On thursday, July 25, at noon, one of the most significant assemblies in modern mission history closed: the International Congress On World Evangelization (ICOWE), held in Lausanne, Switzerland. Only a quarter of an hour later a small panel was on the air to attempt a first evaluation of the Lausanne meeting. Involved were Emilio Castro, director of the World Council of Churches’ Commission on World Mission and Evangelism (the WCC headquarters are in Geneva, less than forty miles from Lausanne), two ecumenical journalists, a YMCA worker, and I. The main question presented to us was: How far has the ICOWE widened or closed the gap between the two competitive Protestant movements of world missions, the ecumenical and the evangelical?

Our ecumenical partners pleaded that the gap had been closed considerably. This was not surprising. Today one of the main concerns of WCC leaders is to show a generous attitude toward their conservative evangelical brethren. The ecumenical fellowship is considered wide enough to include evangelical concerns as well as those of other groups in world Christianity.

The evangelical side has the unpleasant duty of expressing reservations. They cannot accept an inclusiveness that is built on the fallacious assumption of theological and ideological pluralism. Biblical truth cannot coexist with humanistic ideologies.

In the radio discussion, Dr. Castro spoke of his pleasure at the friendly spirit in which he, an official observer from Geneva, was received by the evangelical participants. In fact, at a press conference Billy Graham and Bishop Jack Dain, the two chairmen of the congress, had expressed similar feelings in regard to their personal relations with individual representatives of the WCC. But on the following day the chairmen went on to voice their strong reservations about the ecumenical concepts of salvation and evangelism.

Our partners in the panel, however, argued that here, too, the two positions had met in Lausanne. They mentioned three points at which the ICOWE had taken up major concerns of the World Missionary Conference, held in Bangkok last year: (1) the dialogue with men of other religions, (2) the connection between evangelism and socio-political action, and (3) the moratorium call.

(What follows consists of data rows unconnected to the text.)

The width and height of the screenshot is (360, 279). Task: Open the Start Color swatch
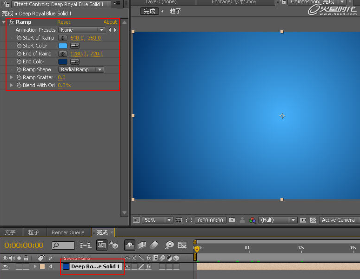click(63, 46)
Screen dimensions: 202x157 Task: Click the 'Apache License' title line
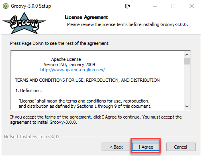pos(66,59)
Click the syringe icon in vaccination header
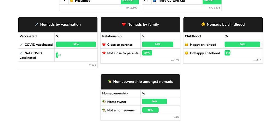The width and height of the screenshot is (273, 135). 36,25
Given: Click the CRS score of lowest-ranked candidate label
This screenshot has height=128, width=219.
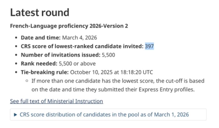Looking at the screenshot, I should [82, 46].
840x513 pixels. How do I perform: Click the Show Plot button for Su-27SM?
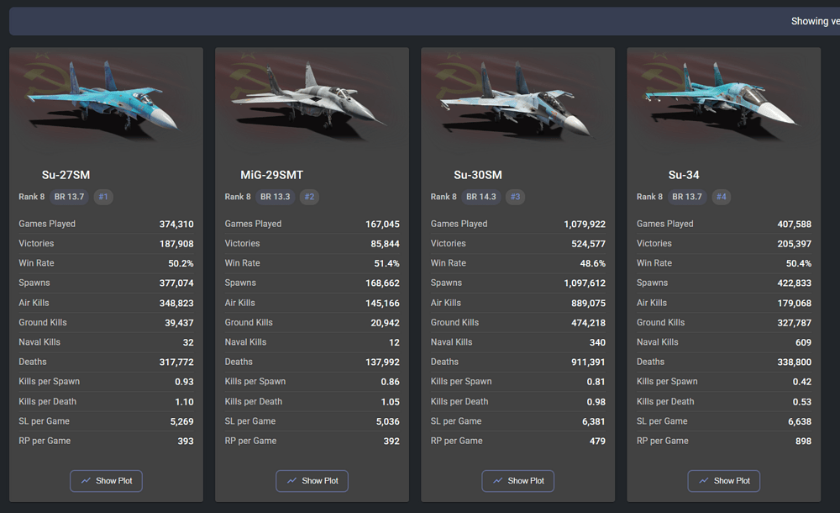click(x=106, y=481)
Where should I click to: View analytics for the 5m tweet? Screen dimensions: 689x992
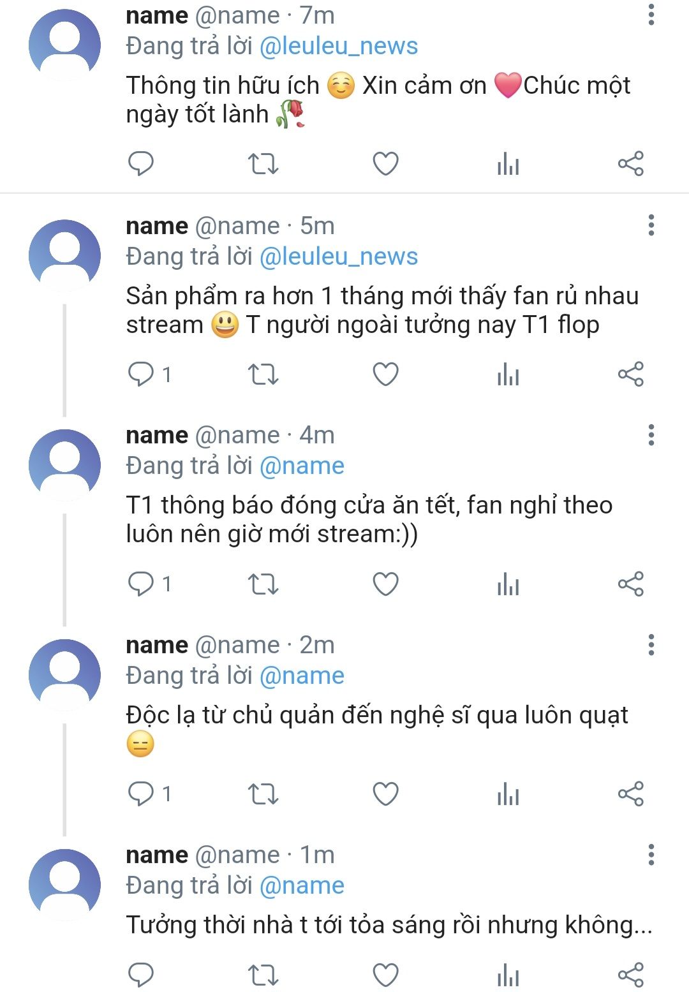508,374
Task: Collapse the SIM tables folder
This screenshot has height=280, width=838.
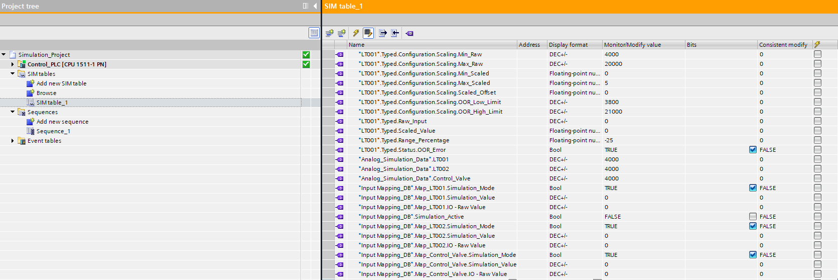Action: 13,74
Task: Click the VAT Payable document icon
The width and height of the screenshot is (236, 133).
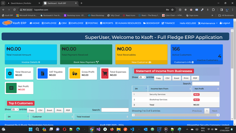Action: pos(42,73)
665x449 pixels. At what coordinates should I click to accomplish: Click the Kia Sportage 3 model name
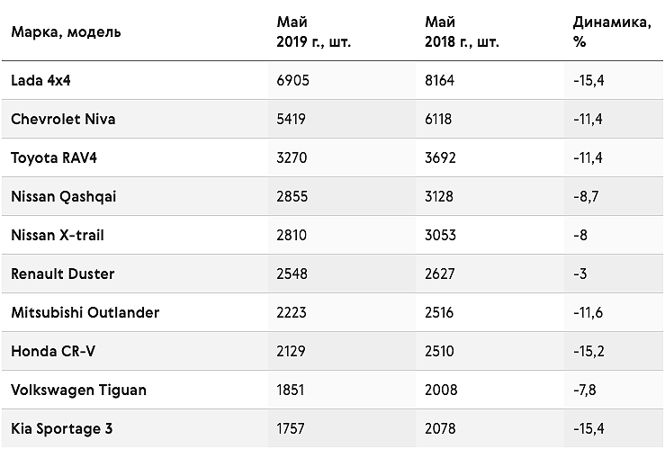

But a close examination of the Lausanne Covenant makes it clear that the evangelical understanding of these issues takes us far away from the spirit of Bangkok.

1. What is meant by “dialogue”? Stanley Samartha, director of Geneva’s “Programme of Dialogue with Men Living Faiths and Secular Ideologies,” defines its task like this: “to become sensitive to the working of the Holy Spirit in the whole world, and that, to be sure, not only within religions but also within secular beliefs and ideologies.” As Christ is believed to work savingly in them and to speak to us through them, their adherents are regarded as our brothers and sisters with whom we are to strive for a coming world community borne of a common spirituality.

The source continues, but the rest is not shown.